Folha de S. Paulo


Fenômeno El Niño afeta produção de alimentos no Brasil

A produção de alimentos básicos no Brasil, como o trigo, o arroz e o feijão, está sendo afetada pelo El Niño, fenômeno climático que veio com força total neste ano e deve ser o mais forte desde 1997.

No Brasil, a principal característica do El Niño é potencializar as chuvas no Sul e a seca no Nordeste, segundo o agrometeorologista Marco Antonio dos Santos, da Somar Meteorologia. De quebra, as precipitações no Centro-Oeste e no Sudeste ficam mais irregulares do que o habitual.

De fato, as chuvas no Sul foram muito intensas e frequentes durante a colheita do trigo, que gosta do clima seco, levando a uma quebra na safra. A produção brasileira, que tinha potencial para atingir 7,3 milhões de toneladas, deve ficar em 5,7 milhões, uma perda de 22%, segundo a consultoria Safras & Mercado.

"Também haverá uma piora na qualidade do trigo, mas ainda não temos certeza da dimensão", diz Élcio Bento, analista da consultoria. A estimativa preliminar é de que, do total colhido, pelo menos 1 milhão de toneladas será de baixa qualidade e inadequada para o consumo humano.

Para abastecer o mercado interno, o Brasil precisará aumentar as importações do cereal em 12% na safra 2015/16, para 6,6 milhões de toneladas, segundo Bento.
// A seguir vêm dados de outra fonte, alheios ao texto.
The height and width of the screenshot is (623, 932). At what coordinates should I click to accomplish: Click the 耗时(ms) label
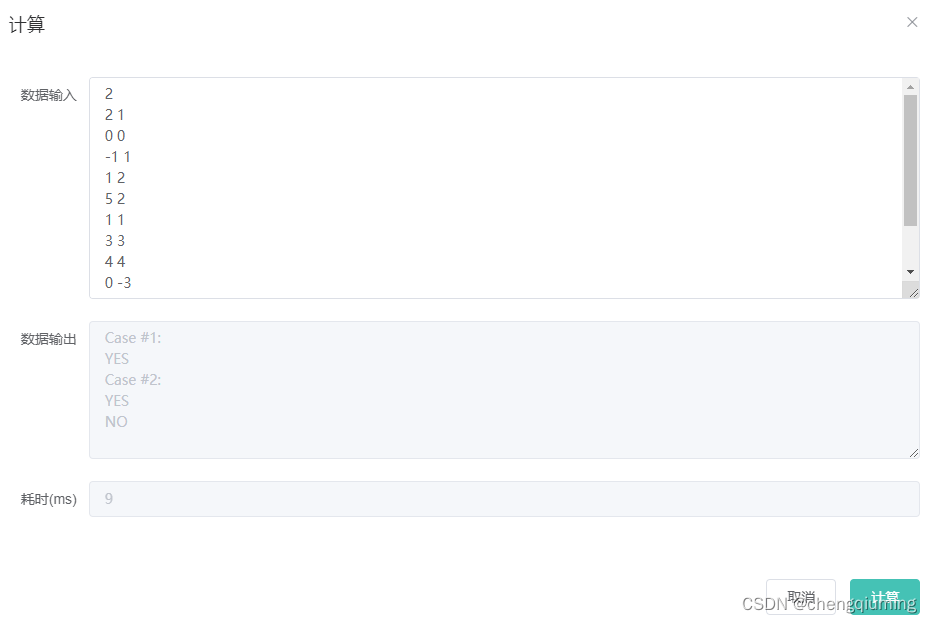(x=49, y=499)
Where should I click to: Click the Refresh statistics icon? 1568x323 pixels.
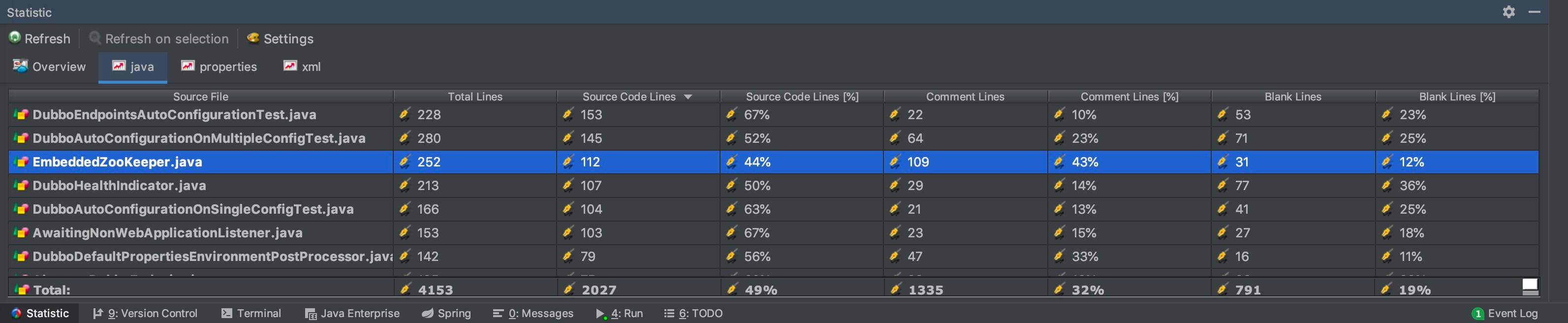[15, 38]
Com o dólar valorizado, a tendência é de alta para os preços do trigo no país e de seus derivados, o que deve afetar o bolso do consumidor.

O balanço do El Niño

ARROZ E FEIJÃO

Outros alimentos presentes na dieta básica do brasileiro também têm a produção afetada pelo El Niño.
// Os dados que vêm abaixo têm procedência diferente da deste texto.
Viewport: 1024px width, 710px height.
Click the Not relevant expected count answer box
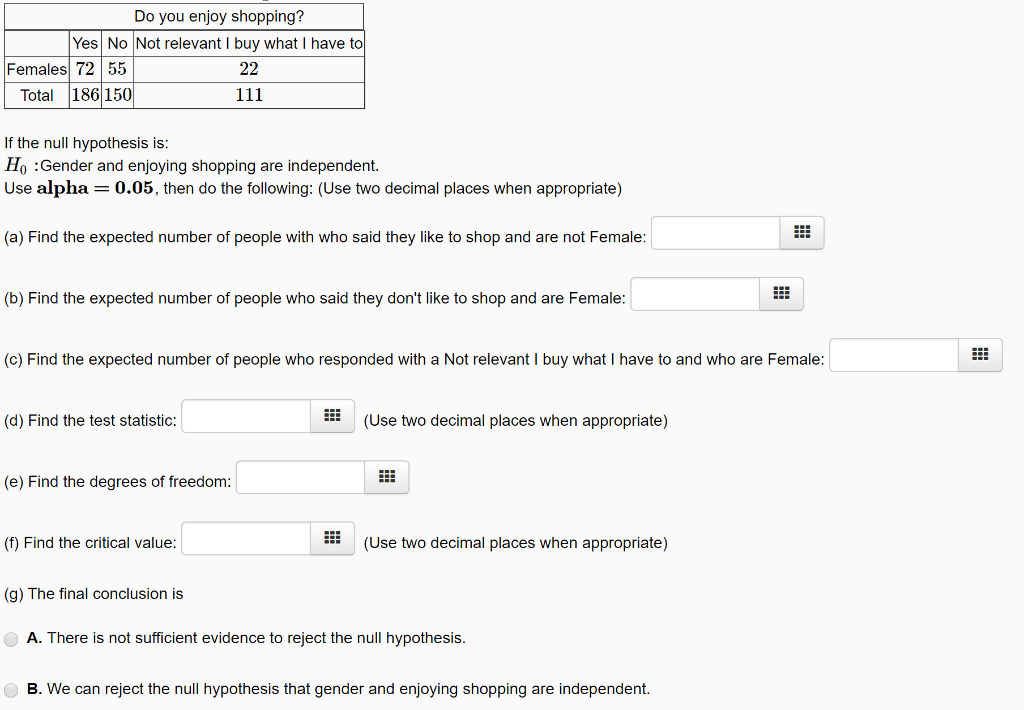[x=893, y=354]
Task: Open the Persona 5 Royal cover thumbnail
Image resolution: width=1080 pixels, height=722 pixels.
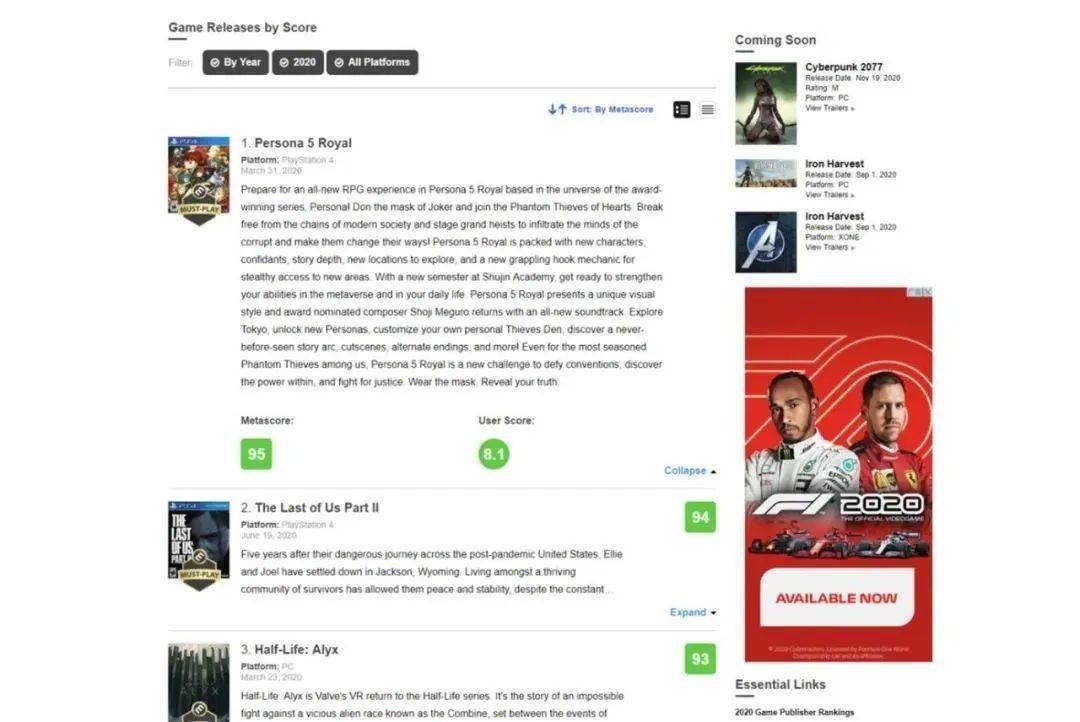Action: tap(198, 180)
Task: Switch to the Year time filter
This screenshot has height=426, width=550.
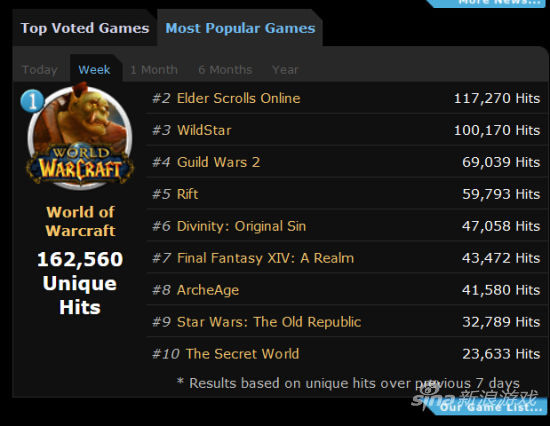Action: [285, 70]
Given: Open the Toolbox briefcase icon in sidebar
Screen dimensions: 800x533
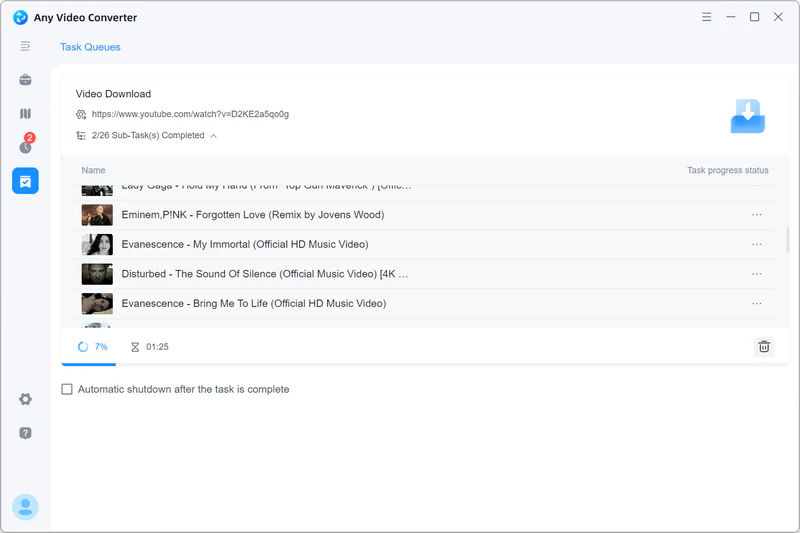Looking at the screenshot, I should point(25,80).
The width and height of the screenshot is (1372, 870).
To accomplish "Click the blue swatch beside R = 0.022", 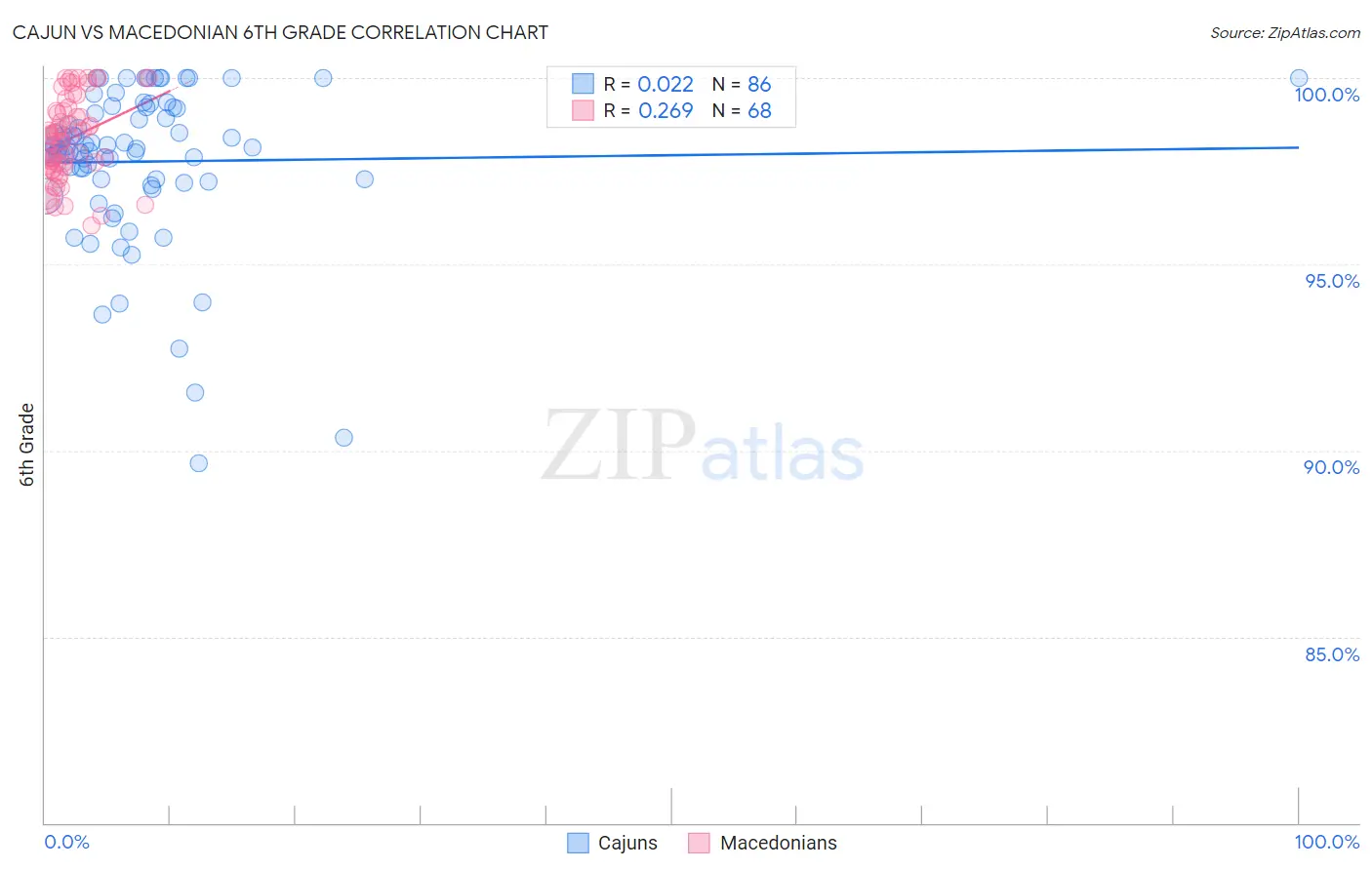I will click(x=583, y=84).
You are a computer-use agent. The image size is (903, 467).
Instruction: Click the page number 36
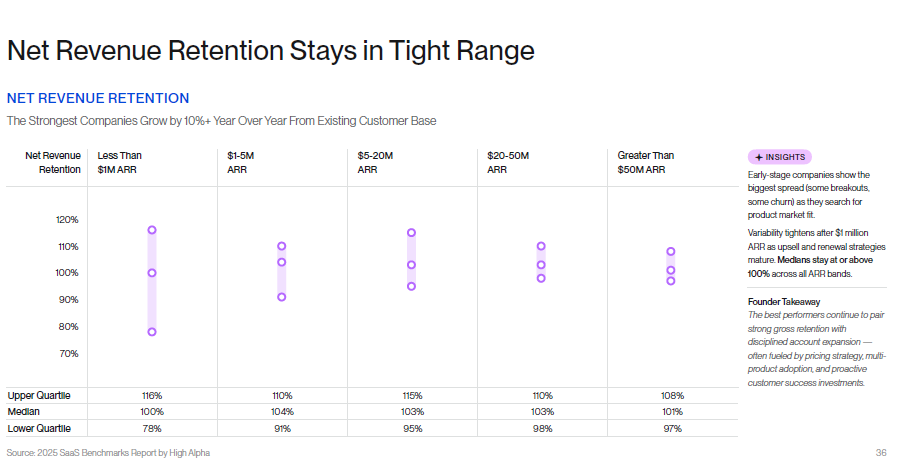(x=881, y=452)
As chuvas no Rio Grande do Sul, maior produtor de arroz, atrasam o plantio, o que deve reduzir a produção. Para o Irga (Instituto Rio-Grandense do Arroz), haverá uma redução de pelo menos 10% na produtividade das lavouras gaúchas. Na semana passada, o plantio chegou a 62% na área, ante 85% no mesmo período de 2014.
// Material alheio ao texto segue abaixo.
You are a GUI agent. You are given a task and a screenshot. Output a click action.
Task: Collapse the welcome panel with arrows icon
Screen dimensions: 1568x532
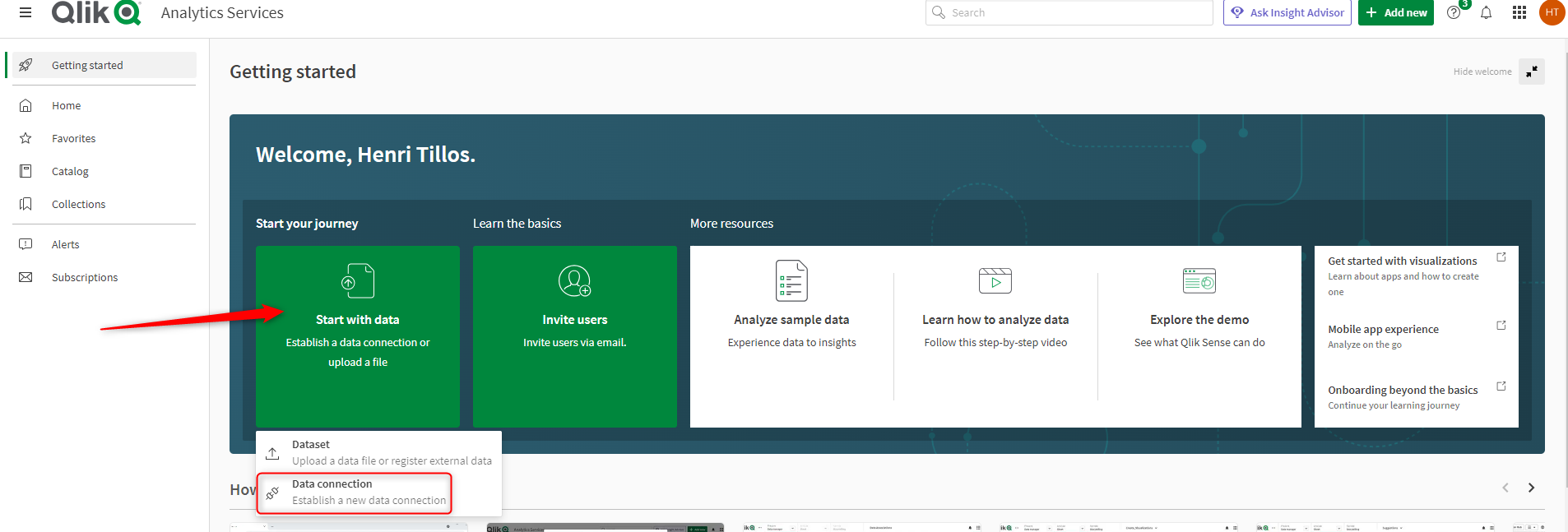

"Em anos bons, nessa época já tínhamos 90% da área cultivada", afirma Vlamir Brandalizze, consultor especializado no setor.

Em razão dos problemas na safra gaúcha, a produção nacional deve ser inferior a 11 milhões de toneladas, enquanto o consumo ultrapassará 12 milhões. "O abastecimento será bem apertado em 2016. O Brasil terá de importar e os preços vão subir", diz.

Cenário semelhante é traçado para o feijão. A primeira safra, que tem o Paraná como o maior produtor, está em desenvolvimento e também sofre com o excesso de umidade. No Nordeste, onde também há lavouras em desenvolvimento, a situação é preocupante porque não chove.

Segundo Brandalizze, de 10% a 15% do potencial de produção no país já está comprometido. "Isso é um sinal de que o mercado do feijão em 2016 terá demanda maior do que a oferta e de que as cotações vão subir", afirma.

No caso do feijão, o impacto dos problemas atuais ainda pode ser compensado pelas duas safras seguintes –o Brasil tem três safras por ano.

Por causa do clima seco no Centro-Oeste, o plantio da soja está atrasado, o que pode limitar o plantio da safrinha de milho. Se o produtor perder a época adequada para o plantio do milho na segunda safra, poderá optar pelo feijão, que precisa de menos tempo para se desenvolver.

Além do clima, o agricultor terá outros estímulos para escolher pelo feijão. Na crise, cresce o consumo de alimentos básicos, que, mesmo em alta, são mais baratos do que as carnes, por exemplo.